简述前端包管理工具机制和相关实践

npm 依赖管理机制

区别于 Python 的包管理工具 pip 的全局安装，npm 会安装依赖包到当前项目目录，使不同项目的依赖更成体系，这样做的好处是减轻了包作者的 api 兼容性压力；但是缺陷是如果两个项目依赖了一个相同的库，一般这个库会在这两个项目中各安装一次，即相同的依赖包会被多次安装。

我们先通过一张流程图(源自掘金)来了解下 npm install 的整体流程

可以看到执行 npm install 后依次会进行以下流程

检查 package-lock.json
通过和 package.json 对比确定是否远程获取包信息
扁平化构建依赖树
添加缓存
下载包并解压到 node_modules
生成新的 lock 文件值得注意的是，早期 npm 版本(v5.0 - v5.4)发现 package.json 和 package-lock.json 不一致时，对依赖的安装方式是不一样的。所以对于团队而言，最佳实践应该是保持 npm 版本的一致性！

缓存机制

我们可以从流程图中看到，npm install 的流程中会查找和使用缓存，以及下载包后会添加缓存的环节。由于依赖嵌套机制，项目中 node_moudles 占用的磁盘空间无疑是最大的，如果安装时每次都通过网络下载获取，那么时间成本是巨大的。常见的优化方式是“空间换时间”，npm 也通过缓存机制来解决这个问题。

简单了解下缓存的目录的和清除机制。

通过 npm config get cache 命令可以查询到缓存目录：默认是用户主目录下的 .npm/_cacache 目录。

npm cache clean --force 即可强制清除缓存。

yarn 带来了什么？

yarn 是于 2016 年诞生的，它的出现解决了历史上 npm 的很多问题，比如缺乏对于依赖的完整性和一致性保障(npm v3 版本还没有 package-lock.json)，以及 npm 安装速度过慢的问题等。npm 目前已经迭代到 v8 版本，在很多方面已经借鉴了 yarn 的优点，但是我们不妨了解下 yarn 诞生时带来的理念。

确定性。通过 yarn.lock 等机制，保证了确定性，这里的确定性包括但不限于明确的依赖版本、明确的依赖安装结构等。即在任何机器和环境下，都可以以相同的方式被安装。
模块扁平化安装。将依赖包的不同版本，按照一定策略，归结为单个版本，以避免创建多个副本造成冗余。
更快的速度。yarn 采取并行安装的机制进行包的安装任务，提高了性能；yarn 引入的缓存机制使二次安装的速度更快。
更好的语义化。yarn 的命令更加简洁。 解决早期 npm 的依赖管理问题

文章的开始提到 npm 是将依赖放到项目的 node_modules 中，同时如果 node_modules 中的依赖 A 还依赖了其他依赖 B，那么 B 也会被安装到 A 的 node_modules 文件夹，依次递归最终形成非常复杂和庞大的依赖树。

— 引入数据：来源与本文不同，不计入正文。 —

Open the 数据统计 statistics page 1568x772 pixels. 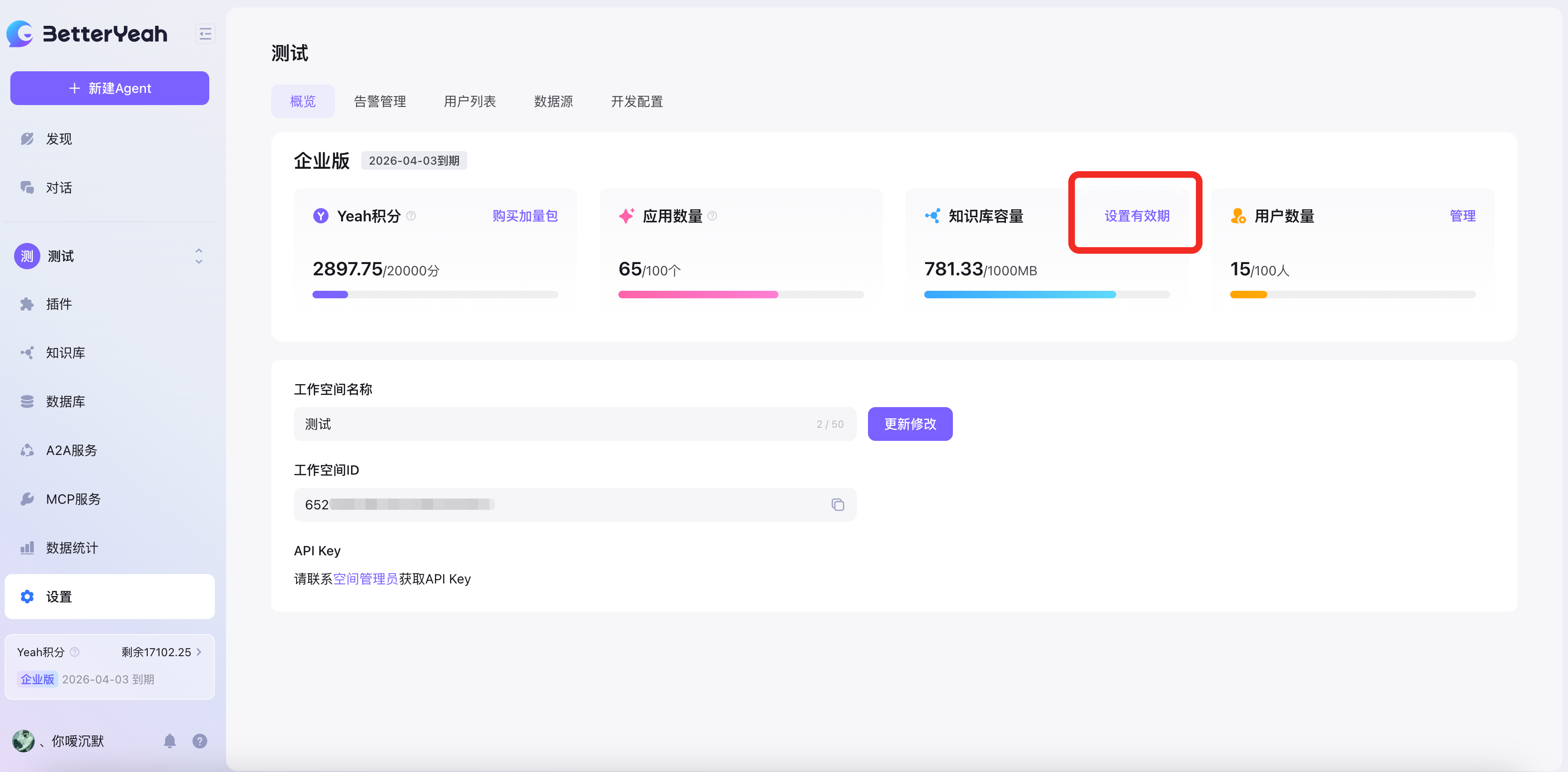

这种依赖管理方式会随着项目的迭代，node_moudles 会变得越来越复杂，从而造成：

非常深的项目依赖层级，难以排查问题
依赖被重复安装，浪费磁盘，网络等资源，安装速度慢那么 yarn 是如何解决这个问题的呢？那就是模块扁平化安装机制。假如我们有这样一个文件依赖结构。

App
 -a@2.0
   -b@2.0
 -b@2.0
 -c@1.0
   -b@2.0

yarn 在安装依赖时会打平依赖，并对重复依赖进行提升，最终形成的依赖结构如下：

App
 -a@2.0
 -b@2.0
 -c@1.0

但是需要注意的是： 模块的安装顺序可能影响 node_modules 内的文件结构。 在 npm v3 版本中，假如项目一开始依赖了 a@1.0，此时 a@1.0 会被安装在顶层目录；随着迭代，又引入了模块 b@1.0，而 b@1.0 又依赖了 a@2.0，此时 a@2.0 会被安装在 b@1.0 下，因为顶层已经有一个 a@1.0 了。

pnpm: 最先进的包管理工具？

在各个场景下，pnpm 相比较于 npm(v8)和 yarn(v3)在性能上都有不错的提升。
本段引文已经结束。